■ THE EXERCISE:
Update the data below by replacing "Screen dimensions" with "Display size" everywhere it appears, leaving everything else unchanged. Leave the pictures out of your answer.

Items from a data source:
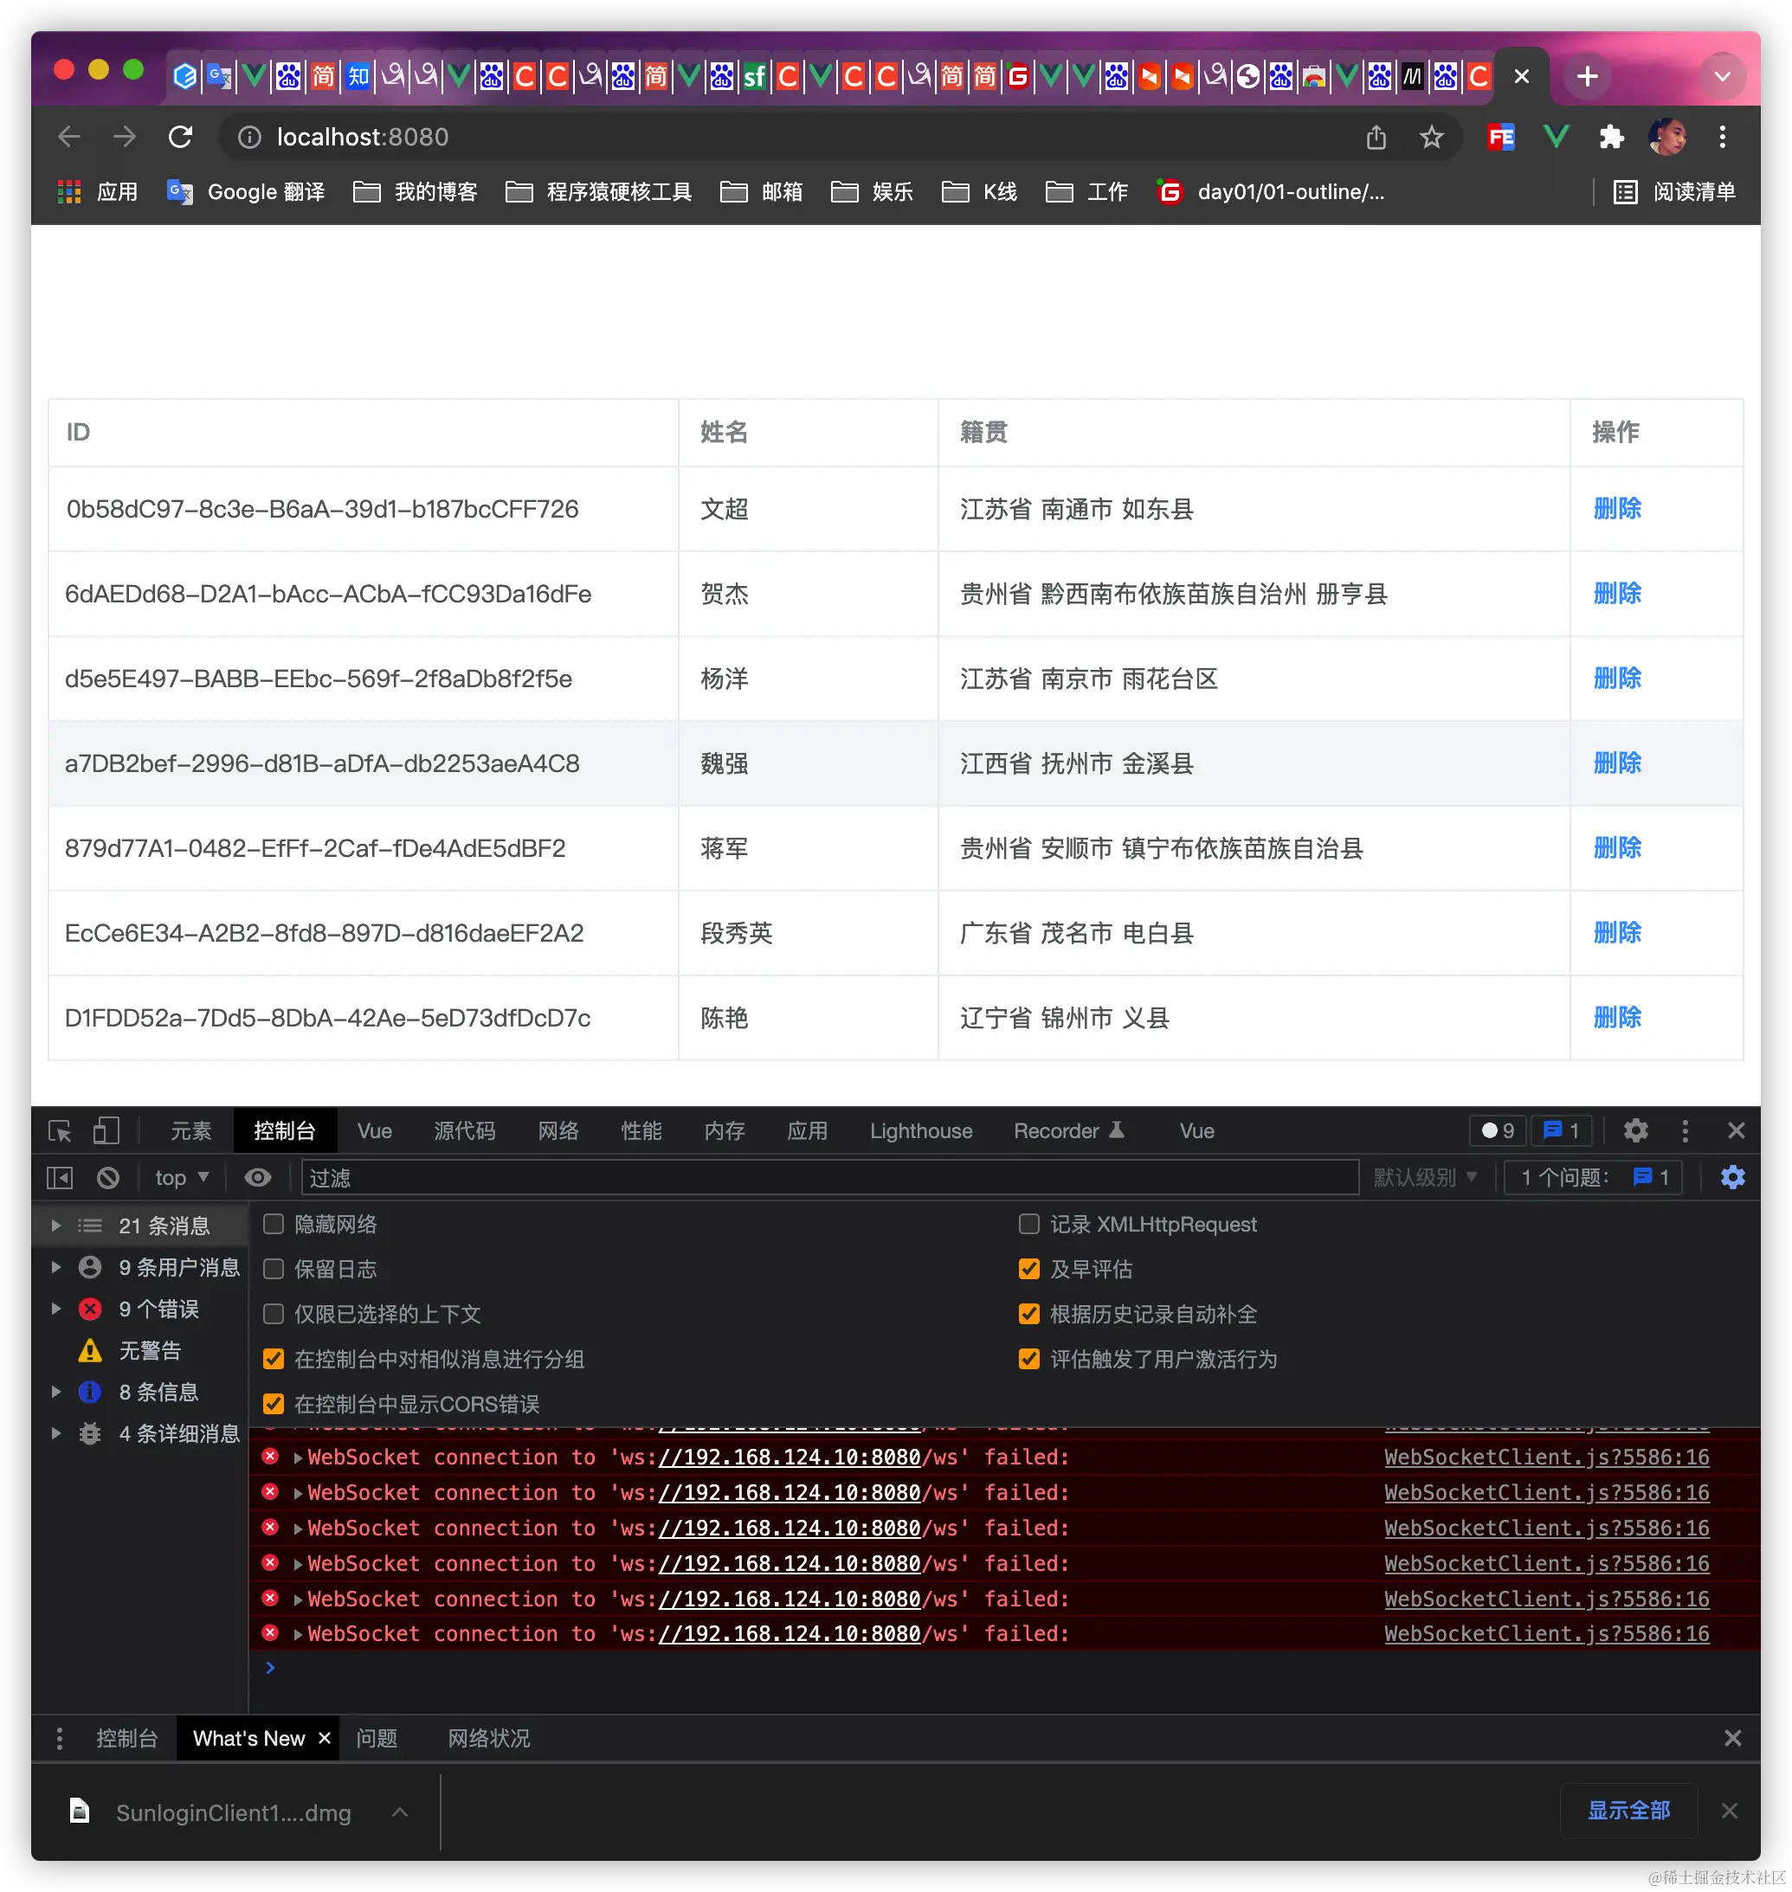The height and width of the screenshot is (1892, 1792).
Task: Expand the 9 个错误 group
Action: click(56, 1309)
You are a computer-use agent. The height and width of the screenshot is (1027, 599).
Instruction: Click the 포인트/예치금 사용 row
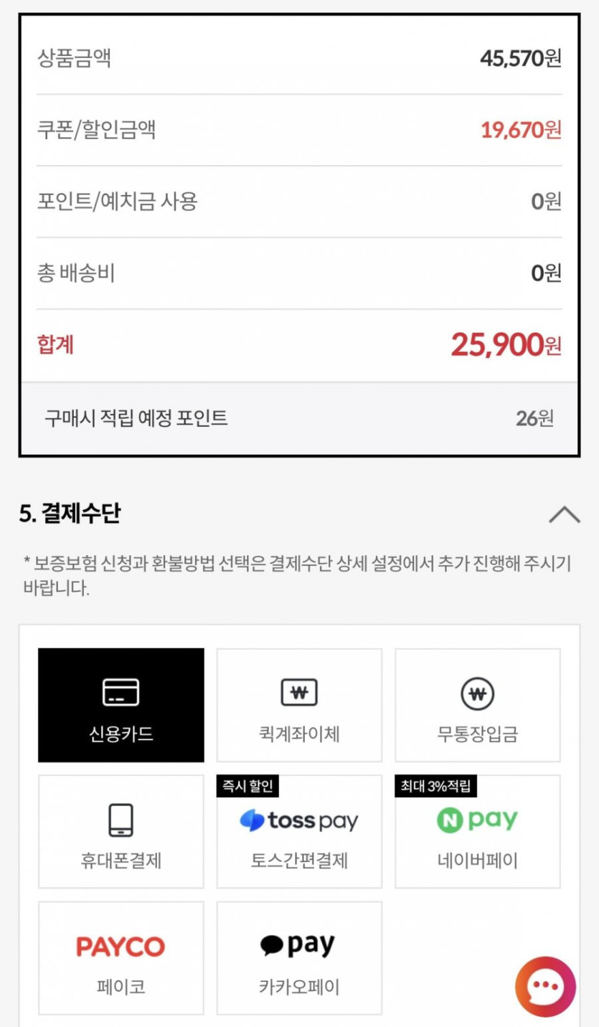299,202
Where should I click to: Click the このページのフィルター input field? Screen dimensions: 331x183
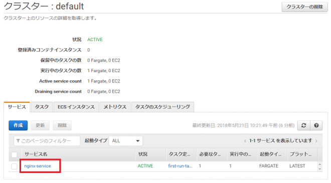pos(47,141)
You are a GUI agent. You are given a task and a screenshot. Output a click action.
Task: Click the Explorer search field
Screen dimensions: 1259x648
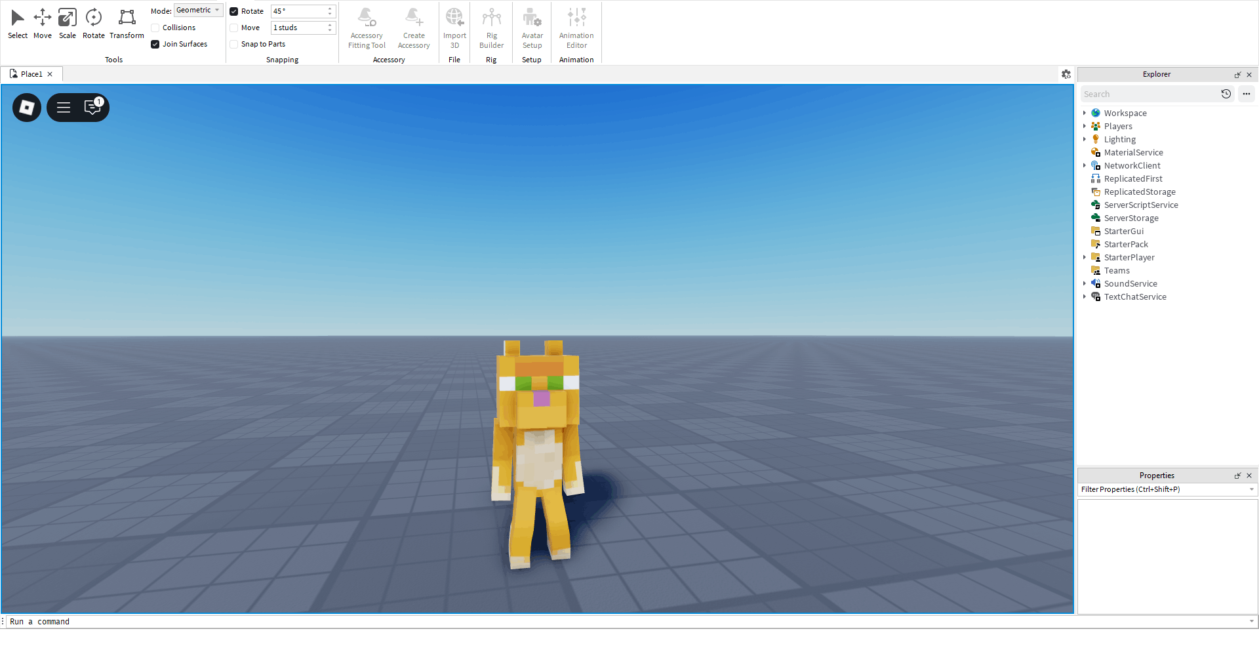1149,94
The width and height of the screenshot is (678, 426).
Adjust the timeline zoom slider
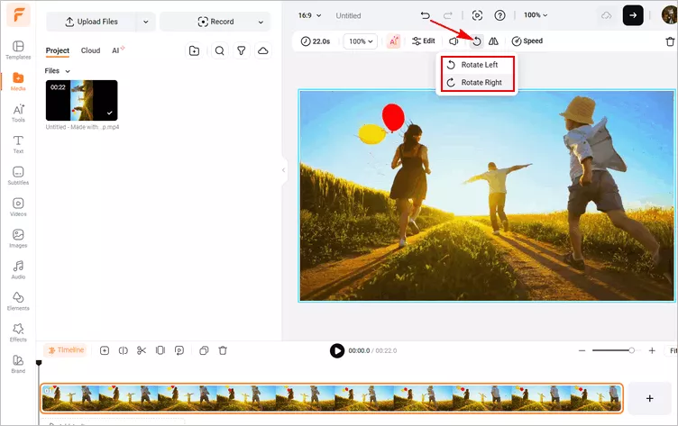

■ RESULT FOR THIS TASK:
The height and width of the screenshot is (1892, 1792).
Task: Expand the 9 个错误 group
Action: click(56, 1309)
You are a computer-use agent. The height and width of the screenshot is (1027, 599).
Instruction: Click the 포인트/예치금 사용 row
299,202
Where should I click to: Click the このページのフィルター input field? Display size: 331x183
pos(47,141)
You are a GUI agent. You are given a task and a screenshot. Output a click action.
Task: Click the Explorer search field
Display size: 1259x648
1149,94
The width and height of the screenshot is (678, 426).
Adjust the timeline zoom slider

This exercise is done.